• **STORED DATA**

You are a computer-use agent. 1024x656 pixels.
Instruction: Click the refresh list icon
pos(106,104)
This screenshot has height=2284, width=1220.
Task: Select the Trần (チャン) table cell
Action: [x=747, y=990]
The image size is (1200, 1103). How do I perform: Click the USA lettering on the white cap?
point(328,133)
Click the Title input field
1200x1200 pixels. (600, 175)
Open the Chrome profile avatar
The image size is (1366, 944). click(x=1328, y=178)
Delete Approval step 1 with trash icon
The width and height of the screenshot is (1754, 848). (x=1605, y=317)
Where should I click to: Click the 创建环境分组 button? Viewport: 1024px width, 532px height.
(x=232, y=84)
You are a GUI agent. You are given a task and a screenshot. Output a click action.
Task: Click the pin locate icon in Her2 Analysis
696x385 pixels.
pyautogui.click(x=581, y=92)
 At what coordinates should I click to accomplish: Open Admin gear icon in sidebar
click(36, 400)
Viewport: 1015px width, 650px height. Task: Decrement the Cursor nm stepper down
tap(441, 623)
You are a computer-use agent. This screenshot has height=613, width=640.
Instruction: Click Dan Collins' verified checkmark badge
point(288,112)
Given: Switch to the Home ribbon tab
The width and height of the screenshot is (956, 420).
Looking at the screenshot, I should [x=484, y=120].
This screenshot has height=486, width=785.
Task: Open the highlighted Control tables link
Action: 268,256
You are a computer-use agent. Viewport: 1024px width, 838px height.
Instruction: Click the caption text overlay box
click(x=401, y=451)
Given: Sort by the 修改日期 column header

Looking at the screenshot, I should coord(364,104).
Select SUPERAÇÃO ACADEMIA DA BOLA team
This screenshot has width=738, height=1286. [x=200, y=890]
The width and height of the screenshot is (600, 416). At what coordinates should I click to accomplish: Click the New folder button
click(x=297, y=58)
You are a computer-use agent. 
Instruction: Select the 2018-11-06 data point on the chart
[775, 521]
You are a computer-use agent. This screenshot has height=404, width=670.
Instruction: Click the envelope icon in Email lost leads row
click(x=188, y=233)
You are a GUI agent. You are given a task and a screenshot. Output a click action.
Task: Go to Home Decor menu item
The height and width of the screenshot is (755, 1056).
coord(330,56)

• **WHAT YOU ARE ASKED TO DO**
Please output each record exactly as it appears above.

• **TASK OUTPUT**
You are a computer-use agent. 1024x656 pixels.
Instruction: Click the refresh list icon
pos(106,104)
This screenshot has height=2284, width=1220.
Task: Select the Trần (チャン) table cell
Action: [x=747, y=990]
The image size is (1200, 1103). How do I perform: Click the USA lettering on the white cap?
point(328,133)
Click the Title input field
1200x1200 pixels. (600, 175)
Open the Chrome profile avatar
The image size is (1366, 944). click(x=1328, y=178)
Delete Approval step 1 with trash icon
The width and height of the screenshot is (1754, 848). (x=1605, y=317)
Where should I click to: Click the 创建环境分组 button? Viewport: 1024px width, 532px height.
(x=232, y=84)
You are a GUI agent. You are given a task and a screenshot. Output a click action.
Task: Click the pin locate icon in Her2 Analysis
696x385 pixels.
pyautogui.click(x=581, y=92)
 At what coordinates should I click to accomplish: Open Admin gear icon in sidebar
click(36, 400)
Viewport: 1015px width, 650px height. Task: Decrement the Cursor nm stepper down
tap(441, 623)
You are a computer-use agent. This screenshot has height=613, width=640.
Instruction: Click Dan Collins' verified checkmark badge
point(288,112)
Given: Switch to the Home ribbon tab
The width and height of the screenshot is (956, 420).
Looking at the screenshot, I should [x=484, y=120].
This screenshot has height=486, width=785.
Task: Open the highlighted Control tables link
Action: 268,256
You are a computer-use agent. Viewport: 1024px width, 838px height.
Instruction: Click the caption text overlay box
click(x=401, y=451)
Given: Sort by the 修改日期 column header

Looking at the screenshot, I should coord(364,104).
Select SUPERAÇÃO ACADEMIA DA BOLA team
This screenshot has width=738, height=1286. [x=200, y=890]
The width and height of the screenshot is (600, 416). At what coordinates should I click to accomplish: Click the New folder button
click(x=297, y=58)
You are a computer-use agent. 
Instruction: Select the 2018-11-06 data point on the chart
[775, 521]
You are a computer-use agent. This screenshot has height=404, width=670.
Instruction: Click the envelope icon in Email lost leads row
click(x=188, y=233)
You are a GUI agent. You are given a task and a screenshot. Output a click action.
Task: Go to Home Decor menu item
The height and width of the screenshot is (755, 1056).
coord(330,56)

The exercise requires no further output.